ブルガリアの女流ピアニスト、ザハリエヴァのアルバムは、少し不思議なプログラム。だが、一見すると違和感のあるショスタコーヴィチが、作品には不釣り合いなほどにロマンティックな情感を漂わせていることで、アルバム全体のバランスが取れているようにも聴こえる。音楽のスケールはあまり大きくないが、安定した技術に基づく丁寧な演奏には好感が持てた。

ローザノヴァによる歌曲集も、あまり見ない組み合わせ。
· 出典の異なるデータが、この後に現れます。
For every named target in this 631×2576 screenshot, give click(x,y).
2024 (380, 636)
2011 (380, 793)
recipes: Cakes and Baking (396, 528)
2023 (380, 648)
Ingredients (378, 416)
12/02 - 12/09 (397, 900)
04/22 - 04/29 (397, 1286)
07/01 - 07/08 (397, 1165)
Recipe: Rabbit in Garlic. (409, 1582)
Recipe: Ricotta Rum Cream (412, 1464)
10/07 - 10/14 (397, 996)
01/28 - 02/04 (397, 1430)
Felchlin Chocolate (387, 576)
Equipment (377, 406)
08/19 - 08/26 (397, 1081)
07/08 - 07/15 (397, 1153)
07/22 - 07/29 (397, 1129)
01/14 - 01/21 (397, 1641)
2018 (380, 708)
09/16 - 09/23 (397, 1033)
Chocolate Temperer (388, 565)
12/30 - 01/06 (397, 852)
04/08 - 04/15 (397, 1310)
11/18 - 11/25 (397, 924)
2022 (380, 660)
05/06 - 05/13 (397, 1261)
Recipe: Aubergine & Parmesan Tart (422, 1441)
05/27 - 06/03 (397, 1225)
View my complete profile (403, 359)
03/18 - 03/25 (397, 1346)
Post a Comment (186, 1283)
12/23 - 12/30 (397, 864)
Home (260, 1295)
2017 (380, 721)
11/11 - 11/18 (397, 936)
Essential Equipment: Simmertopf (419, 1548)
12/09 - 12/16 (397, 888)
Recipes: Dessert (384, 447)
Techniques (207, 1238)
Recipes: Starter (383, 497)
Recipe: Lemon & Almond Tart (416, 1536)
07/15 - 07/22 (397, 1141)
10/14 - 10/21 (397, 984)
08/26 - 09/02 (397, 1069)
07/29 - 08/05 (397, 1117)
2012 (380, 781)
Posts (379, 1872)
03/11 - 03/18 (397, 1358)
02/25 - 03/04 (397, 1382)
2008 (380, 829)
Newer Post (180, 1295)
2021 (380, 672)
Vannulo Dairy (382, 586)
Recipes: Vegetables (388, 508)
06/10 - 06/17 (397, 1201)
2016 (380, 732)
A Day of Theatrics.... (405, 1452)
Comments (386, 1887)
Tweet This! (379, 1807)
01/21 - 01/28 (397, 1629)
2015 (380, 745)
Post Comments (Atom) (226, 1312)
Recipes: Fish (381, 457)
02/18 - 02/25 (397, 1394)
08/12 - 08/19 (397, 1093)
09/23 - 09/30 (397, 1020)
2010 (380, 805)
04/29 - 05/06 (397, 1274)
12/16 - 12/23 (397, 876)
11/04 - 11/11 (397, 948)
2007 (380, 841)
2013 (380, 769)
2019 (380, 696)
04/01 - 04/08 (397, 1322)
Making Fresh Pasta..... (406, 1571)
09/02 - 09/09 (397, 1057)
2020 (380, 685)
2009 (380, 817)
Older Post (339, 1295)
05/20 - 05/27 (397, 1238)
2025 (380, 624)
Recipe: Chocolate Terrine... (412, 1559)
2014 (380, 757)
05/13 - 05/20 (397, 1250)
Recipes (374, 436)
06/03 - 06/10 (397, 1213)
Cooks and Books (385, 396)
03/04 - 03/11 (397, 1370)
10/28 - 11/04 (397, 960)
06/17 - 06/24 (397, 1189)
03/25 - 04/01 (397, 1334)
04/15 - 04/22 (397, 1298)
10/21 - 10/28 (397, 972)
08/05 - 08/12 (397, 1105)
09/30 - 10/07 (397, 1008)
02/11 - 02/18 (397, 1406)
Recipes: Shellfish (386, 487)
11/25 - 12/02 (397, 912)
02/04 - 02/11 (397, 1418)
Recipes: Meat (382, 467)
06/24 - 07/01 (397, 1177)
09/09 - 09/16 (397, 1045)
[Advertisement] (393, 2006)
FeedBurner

硬質な透明感を漂わせた美感がなかなかのもの。全12曲から抜粋したメシアン作品が佳演である。ピアノも適度に雄弁で立派である。ショスタコーヴィチでは、声そのものの表情不足を感じるが、丁寧な仕上げがそれを補っている。

フレーンニコフはシェイクスピアの「から騒ぎ」を題材にした劇音楽、喜歌劇、映画音楽なども手掛けているが、今回入手したのはバレエ音楽。といっても、「酔っ払いの歌」のように有名な曲はいずれにも使い回されているようで、どこかで聴いたことのある旋律が随所に散りばめられている。楽しげな雰囲気とフレーンニコフらしい騒々しい響きは面白いが、バレエの舞台ならともかく、音楽だけを繰り返し鑑賞するのは少々退屈である。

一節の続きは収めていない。